-- TASK OBJECTIVE --
Format the lines from the one with "Screen dimensions: 658x720" through the last line as a two-column CSV with the columns instruction and location. Put each request's text and its answer in their own quoted fields, turn line breaks into spaces, and leave the pictures out.

-- DATA RECORDS --

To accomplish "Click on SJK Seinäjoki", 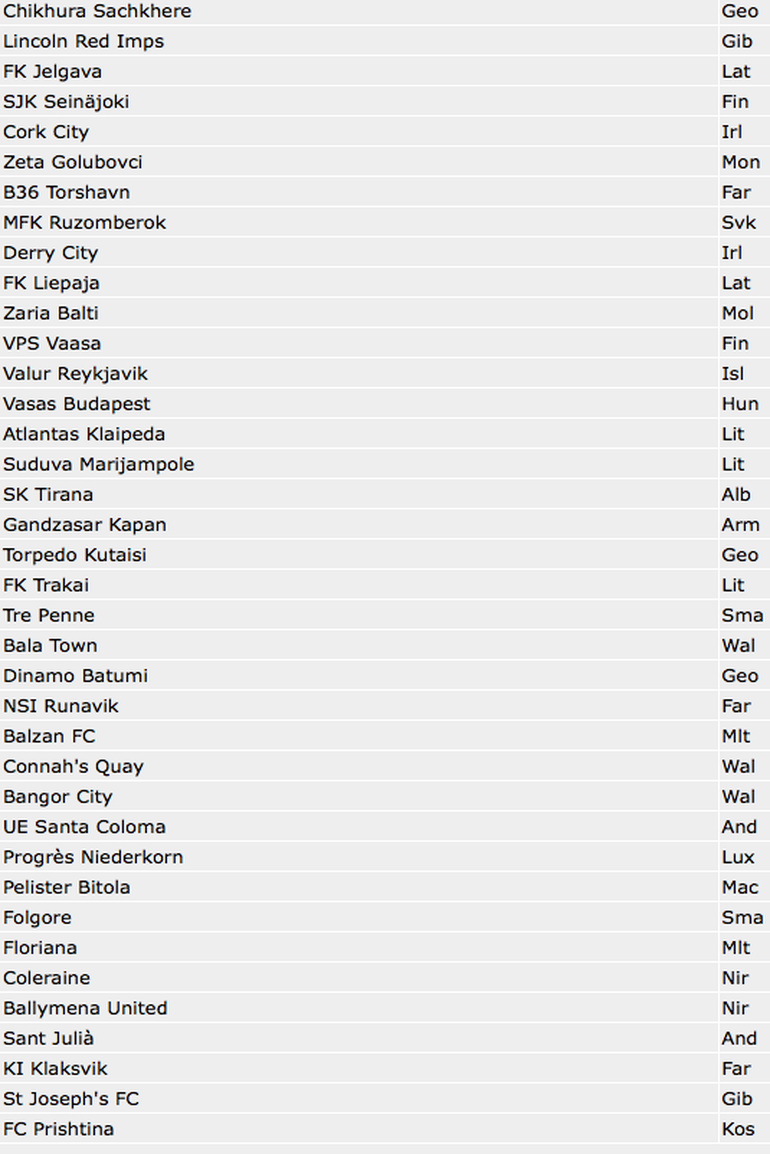I will [x=66, y=101].
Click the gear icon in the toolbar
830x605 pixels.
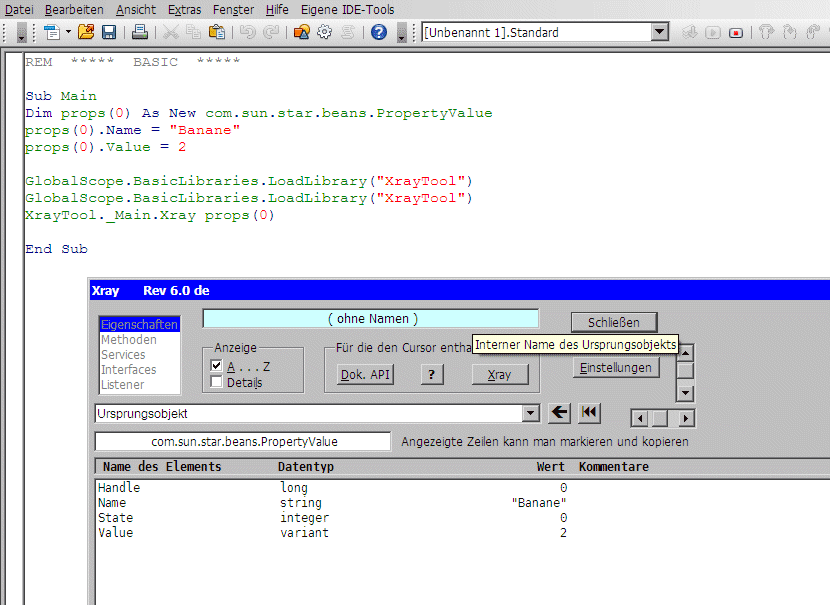(324, 32)
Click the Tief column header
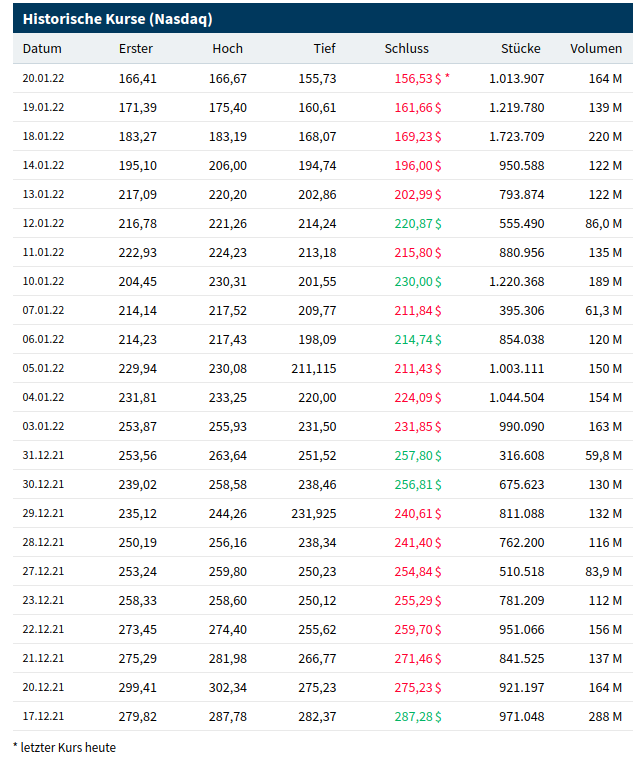Image resolution: width=644 pixels, height=768 pixels. pyautogui.click(x=323, y=49)
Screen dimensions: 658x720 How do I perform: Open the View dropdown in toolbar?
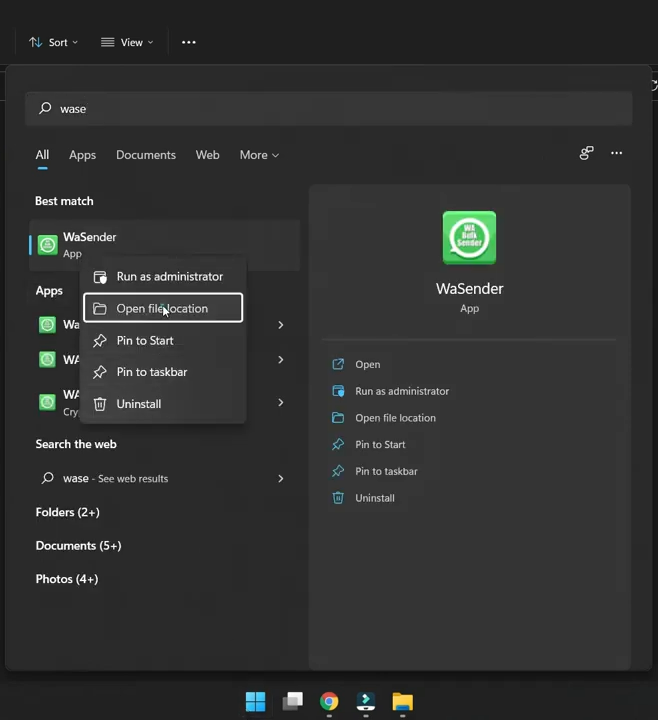[x=128, y=42]
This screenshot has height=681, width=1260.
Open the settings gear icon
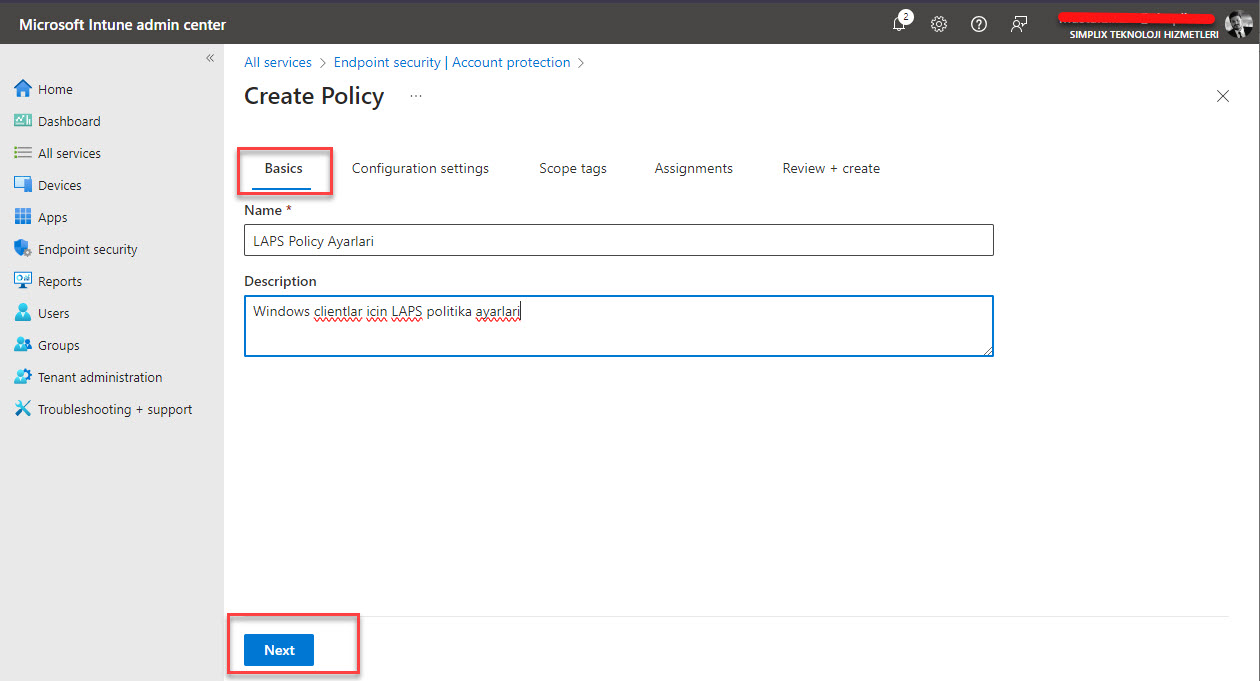pos(939,24)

-- ANSWER FOR THIS EXERCISE --
instruction,location
"Screen dimensions: 658x720 How do I perform: Open the View dropdown in toolbar?","[x=128, y=42]"
"This screenshot has height=681, width=1260. Open the settings gear icon","pos(939,24)"